Sustainable Organic Q8 was launched in mid-2018, educating people on recycling their organic waste, being environmentally aware and teaching people how to grow whatever and wherever they can. As far as gardening/farming styles, Sustainable Organic focuses on the value of the living soil and the soil food web and teaching home gardeners and farmers to slowly shift the general culture from MONOCULTURE, “Babysitting plants” and providing all their needs from nutrients to medicine to DIVERSITY, Building and regenerating an ecosystem that will take care of itself or at least be a bit less exhaustive and much more sustainable.

Sustainable Organic has helped bring diversity above grounds back to the region in the past couple years. However, many people are still very new to the life underground and living soil. Their gardening/farming practices rely heavily on providing nutrients and immunity/medicine to plants.
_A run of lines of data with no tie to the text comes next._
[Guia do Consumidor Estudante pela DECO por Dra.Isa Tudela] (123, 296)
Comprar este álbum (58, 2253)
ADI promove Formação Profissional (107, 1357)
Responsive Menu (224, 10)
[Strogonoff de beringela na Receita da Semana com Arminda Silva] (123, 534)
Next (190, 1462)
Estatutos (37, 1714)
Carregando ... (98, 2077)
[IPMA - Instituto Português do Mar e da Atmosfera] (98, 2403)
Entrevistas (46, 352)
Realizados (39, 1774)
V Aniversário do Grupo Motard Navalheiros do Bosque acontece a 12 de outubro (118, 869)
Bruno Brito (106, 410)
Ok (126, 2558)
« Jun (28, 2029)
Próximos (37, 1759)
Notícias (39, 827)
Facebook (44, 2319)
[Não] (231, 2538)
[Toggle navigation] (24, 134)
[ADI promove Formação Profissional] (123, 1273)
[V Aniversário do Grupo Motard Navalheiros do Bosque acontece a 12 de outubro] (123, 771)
To them it is cheap, it works, and they’re so set in their ways that the idea of change is becomes a source of anxiety.

Although more and more gardeners are praising the life in the soil, they also practice routine solarization and refuse to refrain from it, reflecting their hazy understanding of soil biology and the soil food web and what it really takes to construct. Testing the soil to most growers means checking nutrient availability, water content and pH.

For the sake of adding some objectivity to soil biomass and increasing the value of soil biomass testing, Sustainable Organic sent microBIOMETER® test kits to popular gardeners in Kuwait, Saudi and Dubai to experiment with by testing their soils and compost. These gardeners have a large number of followers and they educate via social media, gardening courses, and workshops. By starting to broadcast microBIOMETER® as a means of testing the biomass in the soil and amending it based on the readings received, Sustainable Organic intends to create a trend in the region shifting the focus more on the life in the soil than the mineral content.
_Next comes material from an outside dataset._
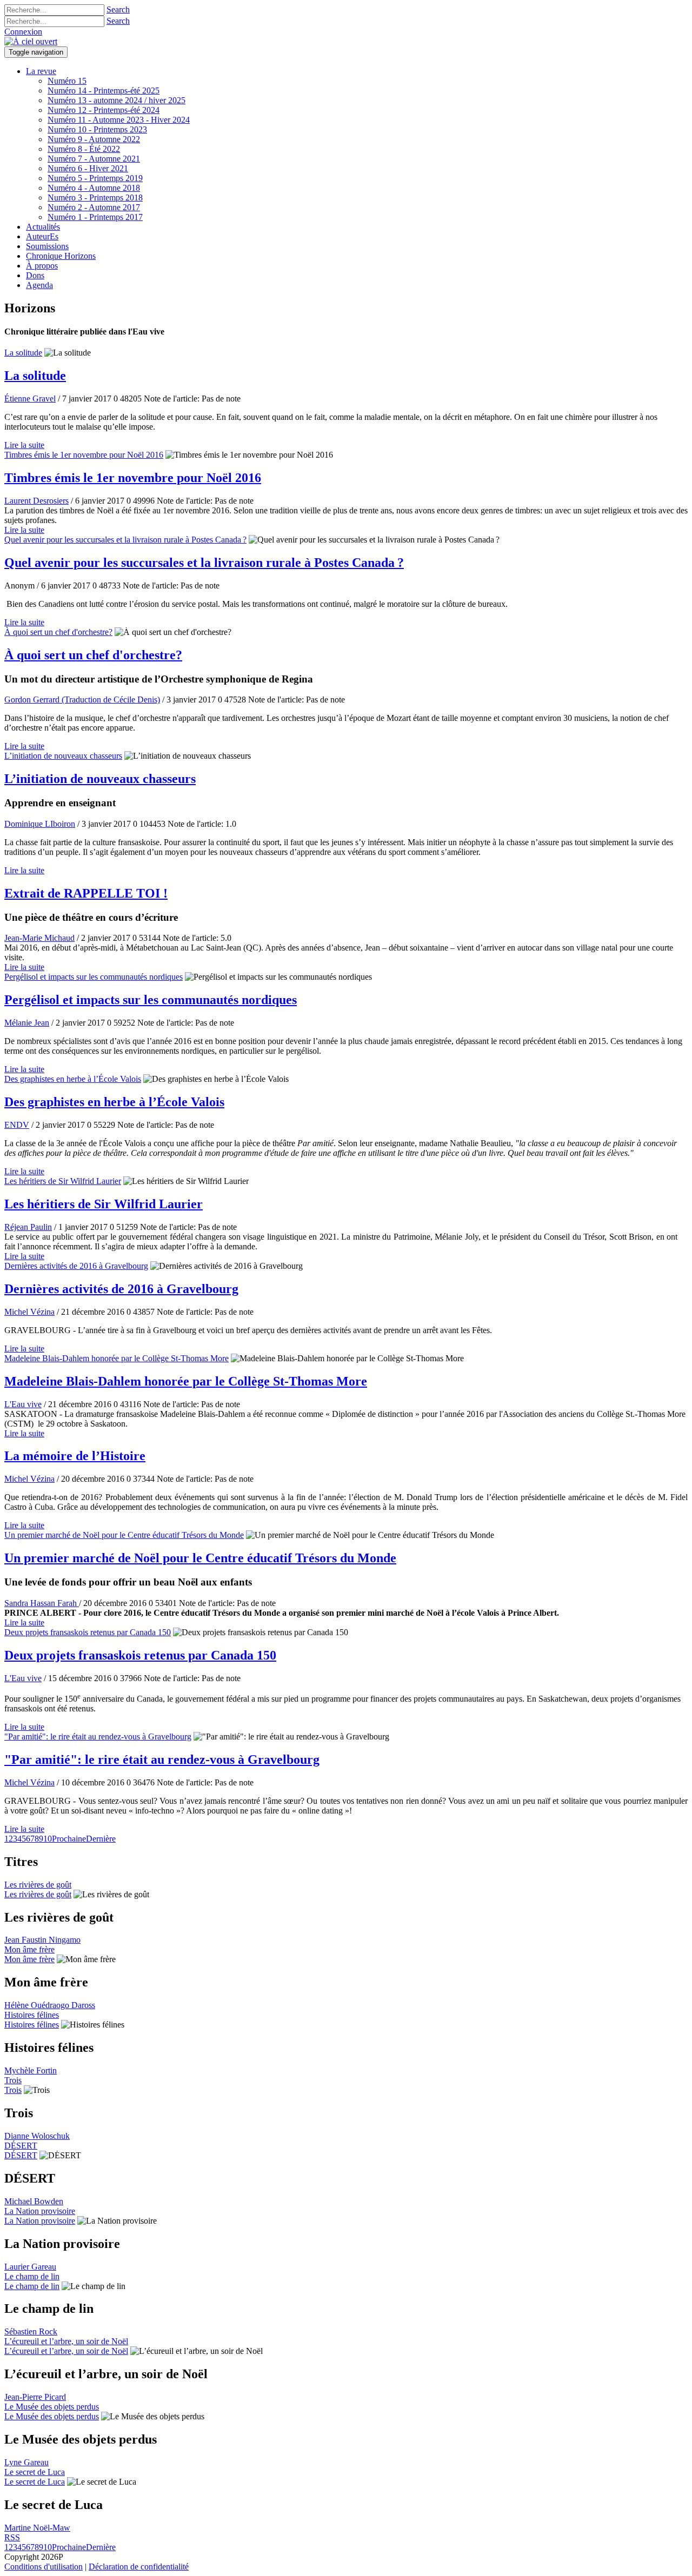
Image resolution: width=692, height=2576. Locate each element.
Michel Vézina (29, 1311)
“microBIOMETER® is an innovation that has made it possible to quantify the life in the soil. This economic tool, I believe, not only helps us improve our soil at the gardening/farming level, but it can also help us deepen our understanding and comprehension of the soil food web and the LIFE underground. This will ultimately lead to a tremendous positive change at the psychological and behavioral level.  It’s common to see people in our region praising the life in the soil (finally), but then professing solarization at the end of or the beginning of a grow season. This is an obvious clash in concepts that we hope are not deeply understood. We believe with popularizing the use of the microBIOMETER®, we can help clear the fog!

It’s beautiful to see people go out in the middle of the desert and start digging holes to “build” soil, plant trees and mulch around them; then announce seeing mushrooms and biologic diversity; start talking about soil biology, arbuscular fungi and carbon sequestration and tell farmers near them to try out the living soil method learned from Sustainable Organic. They say think globally and act locally. We intend to revive the desert in the Arabian Peninsula with Mother Earth and her fever at heart!”

About Dr. Jassem Bastaki. Originally from Kuwait, Jassem acquired his education in Head and Neck Endocrine Pathology in Pittsburgh, PA. In 2012, he left Pittsburgh to practice diagnostics and oncology in Kuwait and in doing so transitioned from fertile land to urban settings in some of the harshest climates in the world. The stress from his line of work led him back to gardening; indoors and hydroponic initially until he learned how to garden outdoors no matter the climate or conditions. Every second he spent with his plants taught him more and more about life and the reality we are unaware of. “We are guests on this earth with everything else that lives on it and in it.” The more he realized what was missing and where to find it, he wanted to help everyone find their way back to earth.

Jassem is a microBIOMETER® distributor in the Gulf Region as well as Iraq, Jordan and Egypt.